If you’re still making payments towards your Trust Deed, you may be wondering what life will look like after you’ve made your final payment and have been discharged from your arrangement.

Upon completion of your Trust Deed, it’s important to focus on managing your finances effectively and rebuilding your credit rating. Your credit score is likely to remain affected but this doesn’t mean you shouldn’t take steps to gradually improve it.

You must also ensure you’re making regular payments towards any other financial obligations you have, such as utility bills, rent or mortgage payments, and council tax. Demonstrating that you can reliably make these payments will help to slowly improve your credit score.

If you can, consider building a small emergency fund to prevent you from falling into debt if unexpected costs arise down the line. Debt can happen for several reasons and all it takes is one financial emergency to send your finances spiralling.

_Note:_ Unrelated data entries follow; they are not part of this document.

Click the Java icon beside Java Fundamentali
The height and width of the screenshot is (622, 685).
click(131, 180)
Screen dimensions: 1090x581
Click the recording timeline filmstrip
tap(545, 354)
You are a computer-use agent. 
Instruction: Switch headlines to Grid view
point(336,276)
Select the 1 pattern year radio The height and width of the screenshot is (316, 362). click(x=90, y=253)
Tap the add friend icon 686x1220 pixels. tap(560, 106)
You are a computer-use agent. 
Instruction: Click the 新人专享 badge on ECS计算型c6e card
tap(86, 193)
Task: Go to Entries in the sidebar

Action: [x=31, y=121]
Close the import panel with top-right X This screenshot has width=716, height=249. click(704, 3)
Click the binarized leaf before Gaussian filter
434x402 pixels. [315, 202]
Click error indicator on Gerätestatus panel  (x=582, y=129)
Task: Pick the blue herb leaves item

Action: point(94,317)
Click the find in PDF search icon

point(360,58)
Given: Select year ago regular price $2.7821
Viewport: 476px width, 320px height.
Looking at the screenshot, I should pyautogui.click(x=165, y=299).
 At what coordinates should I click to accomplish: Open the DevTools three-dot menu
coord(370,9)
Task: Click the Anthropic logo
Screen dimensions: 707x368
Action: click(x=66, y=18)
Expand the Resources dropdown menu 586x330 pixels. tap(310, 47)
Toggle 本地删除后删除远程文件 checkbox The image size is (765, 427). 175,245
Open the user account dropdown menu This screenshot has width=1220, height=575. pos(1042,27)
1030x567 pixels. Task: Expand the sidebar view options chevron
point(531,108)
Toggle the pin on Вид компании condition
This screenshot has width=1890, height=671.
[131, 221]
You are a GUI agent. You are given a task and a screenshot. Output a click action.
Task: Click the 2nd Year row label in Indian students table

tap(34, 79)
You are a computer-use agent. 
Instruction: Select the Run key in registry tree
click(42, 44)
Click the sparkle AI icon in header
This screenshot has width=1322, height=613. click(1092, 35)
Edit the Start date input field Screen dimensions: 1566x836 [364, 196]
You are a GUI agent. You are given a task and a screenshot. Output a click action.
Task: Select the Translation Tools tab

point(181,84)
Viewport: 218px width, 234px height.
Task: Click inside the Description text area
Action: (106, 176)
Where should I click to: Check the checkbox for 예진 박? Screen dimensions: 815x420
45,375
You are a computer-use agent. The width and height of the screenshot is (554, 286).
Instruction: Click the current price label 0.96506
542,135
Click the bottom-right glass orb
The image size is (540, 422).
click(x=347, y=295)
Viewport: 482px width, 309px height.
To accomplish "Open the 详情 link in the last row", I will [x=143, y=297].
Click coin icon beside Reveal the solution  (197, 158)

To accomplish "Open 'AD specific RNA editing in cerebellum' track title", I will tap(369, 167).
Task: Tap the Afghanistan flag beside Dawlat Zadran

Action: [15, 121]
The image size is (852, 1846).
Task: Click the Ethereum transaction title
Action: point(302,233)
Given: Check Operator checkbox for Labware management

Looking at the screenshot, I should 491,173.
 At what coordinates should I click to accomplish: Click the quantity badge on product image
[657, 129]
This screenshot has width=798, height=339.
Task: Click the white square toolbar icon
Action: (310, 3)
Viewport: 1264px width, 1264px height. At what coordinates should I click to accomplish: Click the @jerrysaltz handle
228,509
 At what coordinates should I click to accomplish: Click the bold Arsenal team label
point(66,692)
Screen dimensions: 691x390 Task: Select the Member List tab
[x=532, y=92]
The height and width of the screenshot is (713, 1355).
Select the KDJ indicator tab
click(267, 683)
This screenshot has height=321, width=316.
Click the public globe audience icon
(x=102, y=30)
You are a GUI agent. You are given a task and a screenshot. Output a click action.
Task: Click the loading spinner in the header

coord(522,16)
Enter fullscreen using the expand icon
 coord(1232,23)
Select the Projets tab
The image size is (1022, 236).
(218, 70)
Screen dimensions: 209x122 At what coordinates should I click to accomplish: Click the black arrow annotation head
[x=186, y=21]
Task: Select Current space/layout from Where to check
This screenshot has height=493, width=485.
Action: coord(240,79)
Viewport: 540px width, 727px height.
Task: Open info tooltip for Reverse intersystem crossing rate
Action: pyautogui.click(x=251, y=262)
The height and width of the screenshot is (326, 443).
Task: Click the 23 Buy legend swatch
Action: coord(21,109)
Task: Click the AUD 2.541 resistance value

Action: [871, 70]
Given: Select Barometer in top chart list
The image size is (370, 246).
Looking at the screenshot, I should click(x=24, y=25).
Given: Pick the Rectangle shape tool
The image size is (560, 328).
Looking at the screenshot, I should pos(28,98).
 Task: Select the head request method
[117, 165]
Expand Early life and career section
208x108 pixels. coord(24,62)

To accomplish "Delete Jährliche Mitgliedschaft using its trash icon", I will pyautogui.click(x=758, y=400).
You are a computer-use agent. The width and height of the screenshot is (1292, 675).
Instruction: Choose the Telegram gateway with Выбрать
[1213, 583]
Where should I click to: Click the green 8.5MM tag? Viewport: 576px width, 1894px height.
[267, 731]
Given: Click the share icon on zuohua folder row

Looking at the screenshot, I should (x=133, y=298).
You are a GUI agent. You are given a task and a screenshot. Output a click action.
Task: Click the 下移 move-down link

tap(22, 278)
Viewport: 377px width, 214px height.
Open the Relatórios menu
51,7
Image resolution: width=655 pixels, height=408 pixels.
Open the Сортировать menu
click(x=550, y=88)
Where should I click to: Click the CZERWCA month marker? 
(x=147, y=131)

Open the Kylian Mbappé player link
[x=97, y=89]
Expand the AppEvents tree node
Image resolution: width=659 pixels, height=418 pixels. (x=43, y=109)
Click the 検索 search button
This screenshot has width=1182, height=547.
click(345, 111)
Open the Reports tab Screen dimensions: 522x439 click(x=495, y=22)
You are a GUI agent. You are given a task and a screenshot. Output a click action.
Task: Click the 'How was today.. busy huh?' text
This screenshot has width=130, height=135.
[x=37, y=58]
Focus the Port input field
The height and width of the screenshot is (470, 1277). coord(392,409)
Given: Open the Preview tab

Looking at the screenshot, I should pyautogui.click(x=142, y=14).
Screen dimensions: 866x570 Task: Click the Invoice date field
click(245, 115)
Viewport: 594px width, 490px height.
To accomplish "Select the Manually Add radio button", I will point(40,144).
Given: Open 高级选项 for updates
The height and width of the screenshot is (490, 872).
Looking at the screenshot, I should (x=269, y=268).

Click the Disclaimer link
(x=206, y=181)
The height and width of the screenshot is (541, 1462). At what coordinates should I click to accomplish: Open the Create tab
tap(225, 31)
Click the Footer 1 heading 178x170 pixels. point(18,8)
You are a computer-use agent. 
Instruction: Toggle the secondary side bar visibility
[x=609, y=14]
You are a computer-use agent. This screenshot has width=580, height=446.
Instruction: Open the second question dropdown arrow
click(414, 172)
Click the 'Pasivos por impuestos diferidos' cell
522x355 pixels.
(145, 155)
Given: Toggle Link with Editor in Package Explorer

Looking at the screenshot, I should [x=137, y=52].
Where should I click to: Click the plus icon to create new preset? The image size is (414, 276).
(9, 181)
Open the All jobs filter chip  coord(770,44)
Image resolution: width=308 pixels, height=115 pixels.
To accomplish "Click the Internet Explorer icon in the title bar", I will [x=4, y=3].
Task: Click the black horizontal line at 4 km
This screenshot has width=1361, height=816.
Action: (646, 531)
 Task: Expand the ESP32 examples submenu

Gradually applying for new credit can also help. However, it’s important to start with something small, like a mobile phone contract or a credit card designed for people with poor or no credit, and remember to repay in full and on time each month.

Budgeting will also be an essential part of your life after a Trust Deed. A realistic and well-planned budget can help you manage your finances effectively, ensuring you live within your means and, more importantly, avoid falling back into debt.

How can I improve my credit score after a Trust Deed?

Having to live with a damaged credit score after a Trust Deed can be disheartening, but there are various things you can do to gradually improve your credit score, such as:

Register to vote

Registering to vote can help lenders confirm your personal details, such as your name and address, when you apply for credit.

This is to help them recognise identity theft and fraud and verify that you are who you say you are, which in turn increases your credit score.

Make payments in full and on time

Proving that you can make payments in full and on time is one of the key determining factors when it comes to your credit score.

Spending a minimum of four years making Trust Deed payments should mean you have no problem making regular payments.

Avoid further debt

In the first year after leaving your arrangement, you should avoid further debt and only take out further credit if you need to.

Making too many applications for credit within a short space of time can make lenders think you’re overly reliant on credit and therefore pose more of a risk.

Check for errors

Most people assume that the information listed on their credit report is correct and up to date, but this isn’t always the case.

Regularly check your credit file for errors and report them as soon as possible to prevent your credit score from being unfairly impacted.

Other considerations

Even though completing a Trust Deed frees you from the debts included in it, it’s essential to be aware of its impact on future borrowing.

It might be more challenging to access certain financial products for a while, given the note on your credit report.

Continually updating your credit file after completion of a Trust Deed is also important.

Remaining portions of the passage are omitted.